** THE PROBLEM **
For the entries below, how many lines include the word "page"? Give the figure and nothing more.

** RECORDS FOR PROCESSING **
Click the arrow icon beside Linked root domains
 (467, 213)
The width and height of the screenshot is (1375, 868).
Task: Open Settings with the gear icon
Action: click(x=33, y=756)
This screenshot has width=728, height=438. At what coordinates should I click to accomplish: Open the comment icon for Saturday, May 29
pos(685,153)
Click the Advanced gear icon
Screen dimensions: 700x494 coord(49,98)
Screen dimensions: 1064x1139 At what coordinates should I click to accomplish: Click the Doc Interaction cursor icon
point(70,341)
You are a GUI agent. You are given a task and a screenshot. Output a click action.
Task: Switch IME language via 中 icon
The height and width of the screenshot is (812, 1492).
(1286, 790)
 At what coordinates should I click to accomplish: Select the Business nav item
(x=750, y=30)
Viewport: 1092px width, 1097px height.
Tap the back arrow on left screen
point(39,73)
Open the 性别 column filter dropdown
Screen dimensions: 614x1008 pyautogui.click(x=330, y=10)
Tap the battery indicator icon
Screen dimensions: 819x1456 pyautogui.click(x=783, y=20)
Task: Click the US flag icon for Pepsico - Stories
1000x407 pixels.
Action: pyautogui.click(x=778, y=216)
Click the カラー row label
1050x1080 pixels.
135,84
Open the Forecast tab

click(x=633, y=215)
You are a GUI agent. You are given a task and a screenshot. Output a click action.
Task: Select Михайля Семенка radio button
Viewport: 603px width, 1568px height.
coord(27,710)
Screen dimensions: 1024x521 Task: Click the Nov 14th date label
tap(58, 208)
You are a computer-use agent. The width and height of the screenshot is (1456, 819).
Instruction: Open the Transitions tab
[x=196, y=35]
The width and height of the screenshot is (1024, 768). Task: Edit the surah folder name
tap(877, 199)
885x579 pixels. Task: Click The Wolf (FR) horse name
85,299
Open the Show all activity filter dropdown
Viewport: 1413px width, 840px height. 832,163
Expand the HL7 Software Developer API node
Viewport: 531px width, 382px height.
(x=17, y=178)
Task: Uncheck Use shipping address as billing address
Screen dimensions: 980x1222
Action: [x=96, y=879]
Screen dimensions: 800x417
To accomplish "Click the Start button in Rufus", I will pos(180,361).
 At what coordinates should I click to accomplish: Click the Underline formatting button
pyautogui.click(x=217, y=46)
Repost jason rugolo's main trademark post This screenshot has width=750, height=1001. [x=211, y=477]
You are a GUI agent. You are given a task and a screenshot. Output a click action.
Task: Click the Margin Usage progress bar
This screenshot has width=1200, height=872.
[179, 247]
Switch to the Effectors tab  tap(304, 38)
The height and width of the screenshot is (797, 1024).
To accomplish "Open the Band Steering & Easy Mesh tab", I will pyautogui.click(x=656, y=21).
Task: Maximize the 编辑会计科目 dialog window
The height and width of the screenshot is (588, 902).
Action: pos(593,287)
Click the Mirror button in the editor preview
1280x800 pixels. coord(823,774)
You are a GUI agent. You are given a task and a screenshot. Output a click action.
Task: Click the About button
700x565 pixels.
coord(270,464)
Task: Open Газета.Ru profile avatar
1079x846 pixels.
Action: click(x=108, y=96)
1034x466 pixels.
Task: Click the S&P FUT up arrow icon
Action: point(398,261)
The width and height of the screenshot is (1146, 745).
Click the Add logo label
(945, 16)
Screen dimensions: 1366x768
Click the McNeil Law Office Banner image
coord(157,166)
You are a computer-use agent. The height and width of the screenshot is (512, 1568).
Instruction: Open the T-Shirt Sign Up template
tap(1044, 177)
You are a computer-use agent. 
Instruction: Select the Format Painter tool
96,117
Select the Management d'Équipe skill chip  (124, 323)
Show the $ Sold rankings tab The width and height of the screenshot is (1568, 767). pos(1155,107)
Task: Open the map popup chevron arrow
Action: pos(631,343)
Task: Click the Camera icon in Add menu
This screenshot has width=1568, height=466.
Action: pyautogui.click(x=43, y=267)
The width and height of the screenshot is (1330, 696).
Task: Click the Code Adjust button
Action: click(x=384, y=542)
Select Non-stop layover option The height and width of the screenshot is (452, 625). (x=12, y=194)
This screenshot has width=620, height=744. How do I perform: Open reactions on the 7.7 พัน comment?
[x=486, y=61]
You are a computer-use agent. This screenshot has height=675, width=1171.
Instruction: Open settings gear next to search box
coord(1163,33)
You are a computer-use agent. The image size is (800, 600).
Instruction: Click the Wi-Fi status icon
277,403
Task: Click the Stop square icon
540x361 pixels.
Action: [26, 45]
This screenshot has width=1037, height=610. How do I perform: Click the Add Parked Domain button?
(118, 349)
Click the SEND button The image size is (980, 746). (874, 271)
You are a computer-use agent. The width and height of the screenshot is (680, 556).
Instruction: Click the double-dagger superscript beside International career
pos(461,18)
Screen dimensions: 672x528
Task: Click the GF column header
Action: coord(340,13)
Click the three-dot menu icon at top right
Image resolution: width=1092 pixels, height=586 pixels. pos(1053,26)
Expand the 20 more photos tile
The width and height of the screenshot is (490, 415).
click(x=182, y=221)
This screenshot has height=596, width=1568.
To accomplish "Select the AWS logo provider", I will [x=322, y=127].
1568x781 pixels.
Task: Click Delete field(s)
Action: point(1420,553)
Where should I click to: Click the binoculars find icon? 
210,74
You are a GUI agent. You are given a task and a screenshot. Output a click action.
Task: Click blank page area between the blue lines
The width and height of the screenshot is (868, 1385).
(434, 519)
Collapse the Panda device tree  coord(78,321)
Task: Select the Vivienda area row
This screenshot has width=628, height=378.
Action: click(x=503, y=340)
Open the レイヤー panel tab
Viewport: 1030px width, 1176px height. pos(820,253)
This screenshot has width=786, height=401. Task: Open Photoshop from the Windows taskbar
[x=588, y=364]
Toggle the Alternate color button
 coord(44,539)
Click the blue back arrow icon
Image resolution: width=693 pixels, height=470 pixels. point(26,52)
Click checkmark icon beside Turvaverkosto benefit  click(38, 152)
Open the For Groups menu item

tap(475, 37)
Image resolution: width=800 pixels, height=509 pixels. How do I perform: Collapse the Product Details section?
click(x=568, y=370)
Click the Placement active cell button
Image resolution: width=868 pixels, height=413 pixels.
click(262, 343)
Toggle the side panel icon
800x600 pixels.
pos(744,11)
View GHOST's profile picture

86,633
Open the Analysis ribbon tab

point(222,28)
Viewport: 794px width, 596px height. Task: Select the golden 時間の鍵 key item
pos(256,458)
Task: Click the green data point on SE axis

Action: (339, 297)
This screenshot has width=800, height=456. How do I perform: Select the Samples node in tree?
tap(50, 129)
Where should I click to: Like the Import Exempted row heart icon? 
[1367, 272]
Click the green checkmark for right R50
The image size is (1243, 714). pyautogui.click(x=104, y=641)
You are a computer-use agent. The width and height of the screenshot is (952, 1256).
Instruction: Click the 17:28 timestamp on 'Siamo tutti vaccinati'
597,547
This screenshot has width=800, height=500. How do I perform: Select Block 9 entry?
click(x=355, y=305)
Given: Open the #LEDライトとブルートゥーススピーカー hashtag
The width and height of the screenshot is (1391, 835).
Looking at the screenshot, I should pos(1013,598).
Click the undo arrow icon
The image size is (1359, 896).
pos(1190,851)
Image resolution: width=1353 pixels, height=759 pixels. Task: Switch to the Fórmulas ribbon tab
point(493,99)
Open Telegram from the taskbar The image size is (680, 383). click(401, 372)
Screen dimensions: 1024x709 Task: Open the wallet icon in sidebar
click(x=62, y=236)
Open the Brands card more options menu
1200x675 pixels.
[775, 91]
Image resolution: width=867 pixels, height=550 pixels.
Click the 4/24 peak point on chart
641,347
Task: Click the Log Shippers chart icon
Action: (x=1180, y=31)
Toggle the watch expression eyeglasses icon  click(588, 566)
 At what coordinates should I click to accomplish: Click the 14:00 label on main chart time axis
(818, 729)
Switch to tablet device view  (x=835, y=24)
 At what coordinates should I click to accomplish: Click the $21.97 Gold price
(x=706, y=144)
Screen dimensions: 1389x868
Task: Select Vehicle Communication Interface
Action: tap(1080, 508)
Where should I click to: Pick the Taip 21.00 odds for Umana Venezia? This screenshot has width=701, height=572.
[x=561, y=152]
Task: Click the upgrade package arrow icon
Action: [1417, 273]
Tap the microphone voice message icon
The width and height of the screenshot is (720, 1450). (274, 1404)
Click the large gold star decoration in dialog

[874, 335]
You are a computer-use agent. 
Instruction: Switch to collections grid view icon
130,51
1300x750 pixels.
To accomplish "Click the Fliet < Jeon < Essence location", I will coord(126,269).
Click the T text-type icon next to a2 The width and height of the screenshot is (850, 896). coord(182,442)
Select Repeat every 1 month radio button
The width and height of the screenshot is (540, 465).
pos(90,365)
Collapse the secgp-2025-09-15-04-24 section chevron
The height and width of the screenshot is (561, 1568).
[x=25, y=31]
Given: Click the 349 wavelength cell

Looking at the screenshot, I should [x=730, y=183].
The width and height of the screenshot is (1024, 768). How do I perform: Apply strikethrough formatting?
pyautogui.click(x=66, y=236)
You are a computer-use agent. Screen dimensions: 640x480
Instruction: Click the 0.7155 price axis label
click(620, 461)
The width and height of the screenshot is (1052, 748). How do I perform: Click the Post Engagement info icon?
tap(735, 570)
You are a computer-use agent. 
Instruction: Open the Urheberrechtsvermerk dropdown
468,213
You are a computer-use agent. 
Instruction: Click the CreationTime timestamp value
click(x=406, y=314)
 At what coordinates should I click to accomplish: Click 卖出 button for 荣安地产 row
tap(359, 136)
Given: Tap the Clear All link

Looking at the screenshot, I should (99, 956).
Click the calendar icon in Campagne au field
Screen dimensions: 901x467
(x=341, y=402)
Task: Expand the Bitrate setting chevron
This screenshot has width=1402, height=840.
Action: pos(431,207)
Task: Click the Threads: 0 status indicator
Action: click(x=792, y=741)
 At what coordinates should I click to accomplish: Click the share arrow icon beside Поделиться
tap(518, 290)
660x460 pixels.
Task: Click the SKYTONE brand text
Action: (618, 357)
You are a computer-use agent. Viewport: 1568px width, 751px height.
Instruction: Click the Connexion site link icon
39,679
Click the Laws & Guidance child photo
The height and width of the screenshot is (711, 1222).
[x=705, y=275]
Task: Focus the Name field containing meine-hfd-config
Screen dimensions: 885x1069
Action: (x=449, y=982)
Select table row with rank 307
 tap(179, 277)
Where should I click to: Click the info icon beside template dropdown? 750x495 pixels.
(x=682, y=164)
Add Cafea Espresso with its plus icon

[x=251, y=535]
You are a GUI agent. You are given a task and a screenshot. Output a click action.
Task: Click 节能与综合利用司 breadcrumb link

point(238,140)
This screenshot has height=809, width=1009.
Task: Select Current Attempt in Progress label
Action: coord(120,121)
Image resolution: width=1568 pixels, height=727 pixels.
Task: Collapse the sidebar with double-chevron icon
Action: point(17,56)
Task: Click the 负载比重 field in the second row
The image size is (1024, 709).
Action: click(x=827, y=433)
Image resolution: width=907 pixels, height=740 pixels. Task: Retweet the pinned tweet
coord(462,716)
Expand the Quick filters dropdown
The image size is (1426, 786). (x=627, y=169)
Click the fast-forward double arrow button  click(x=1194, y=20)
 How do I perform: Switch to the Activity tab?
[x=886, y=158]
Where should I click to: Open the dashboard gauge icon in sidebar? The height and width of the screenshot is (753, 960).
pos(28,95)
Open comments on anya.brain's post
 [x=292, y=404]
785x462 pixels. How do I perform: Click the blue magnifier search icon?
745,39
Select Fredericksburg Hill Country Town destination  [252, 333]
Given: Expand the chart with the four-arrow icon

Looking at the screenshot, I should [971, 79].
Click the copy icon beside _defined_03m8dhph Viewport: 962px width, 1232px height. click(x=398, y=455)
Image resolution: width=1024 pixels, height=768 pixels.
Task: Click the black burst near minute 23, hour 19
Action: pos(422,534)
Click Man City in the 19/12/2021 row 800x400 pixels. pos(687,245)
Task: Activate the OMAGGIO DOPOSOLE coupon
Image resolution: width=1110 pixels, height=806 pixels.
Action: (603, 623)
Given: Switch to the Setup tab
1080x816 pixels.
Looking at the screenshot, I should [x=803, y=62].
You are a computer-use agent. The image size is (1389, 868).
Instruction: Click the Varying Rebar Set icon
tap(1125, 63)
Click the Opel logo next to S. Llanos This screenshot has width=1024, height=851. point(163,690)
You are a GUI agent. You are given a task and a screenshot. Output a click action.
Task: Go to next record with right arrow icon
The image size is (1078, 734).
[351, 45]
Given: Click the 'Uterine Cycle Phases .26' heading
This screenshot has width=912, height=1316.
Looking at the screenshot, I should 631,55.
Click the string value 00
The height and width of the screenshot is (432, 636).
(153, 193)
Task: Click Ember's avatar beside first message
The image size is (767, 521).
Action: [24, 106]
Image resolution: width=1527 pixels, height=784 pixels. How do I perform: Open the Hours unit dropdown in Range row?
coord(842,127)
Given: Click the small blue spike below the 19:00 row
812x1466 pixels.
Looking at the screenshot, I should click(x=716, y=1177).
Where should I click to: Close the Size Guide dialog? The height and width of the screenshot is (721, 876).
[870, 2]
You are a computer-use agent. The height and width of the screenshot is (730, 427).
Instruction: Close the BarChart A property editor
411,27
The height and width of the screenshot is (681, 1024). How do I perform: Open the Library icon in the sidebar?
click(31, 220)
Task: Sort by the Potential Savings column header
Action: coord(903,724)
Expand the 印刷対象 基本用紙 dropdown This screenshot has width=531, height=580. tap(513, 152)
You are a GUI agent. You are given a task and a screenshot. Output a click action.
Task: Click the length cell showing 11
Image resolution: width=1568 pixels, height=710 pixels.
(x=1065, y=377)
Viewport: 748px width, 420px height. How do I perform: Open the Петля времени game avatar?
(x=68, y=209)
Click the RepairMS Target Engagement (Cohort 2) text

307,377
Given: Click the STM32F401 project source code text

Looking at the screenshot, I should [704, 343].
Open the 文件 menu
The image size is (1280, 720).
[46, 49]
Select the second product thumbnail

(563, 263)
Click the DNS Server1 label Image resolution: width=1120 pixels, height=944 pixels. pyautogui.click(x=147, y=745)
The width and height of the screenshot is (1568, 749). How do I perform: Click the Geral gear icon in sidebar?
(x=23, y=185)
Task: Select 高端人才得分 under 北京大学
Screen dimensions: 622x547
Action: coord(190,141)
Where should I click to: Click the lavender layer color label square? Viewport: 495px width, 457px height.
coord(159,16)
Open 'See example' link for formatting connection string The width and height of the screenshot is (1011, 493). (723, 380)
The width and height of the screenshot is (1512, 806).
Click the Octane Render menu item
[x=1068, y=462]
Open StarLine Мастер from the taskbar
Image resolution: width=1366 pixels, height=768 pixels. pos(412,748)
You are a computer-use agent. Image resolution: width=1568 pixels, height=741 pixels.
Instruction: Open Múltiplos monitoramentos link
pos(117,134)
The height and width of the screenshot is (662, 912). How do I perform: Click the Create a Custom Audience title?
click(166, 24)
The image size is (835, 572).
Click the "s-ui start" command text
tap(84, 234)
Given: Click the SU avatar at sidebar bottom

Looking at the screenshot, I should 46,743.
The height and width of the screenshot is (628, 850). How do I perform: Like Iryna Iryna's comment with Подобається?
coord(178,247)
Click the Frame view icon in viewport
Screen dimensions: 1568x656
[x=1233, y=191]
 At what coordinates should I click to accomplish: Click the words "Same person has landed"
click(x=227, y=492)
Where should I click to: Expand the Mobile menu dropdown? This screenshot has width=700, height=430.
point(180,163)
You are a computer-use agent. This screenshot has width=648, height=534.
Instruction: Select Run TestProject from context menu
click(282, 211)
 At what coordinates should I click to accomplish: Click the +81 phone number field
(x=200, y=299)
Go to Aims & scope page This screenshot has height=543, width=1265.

** WRITTEN SOLUTION **
2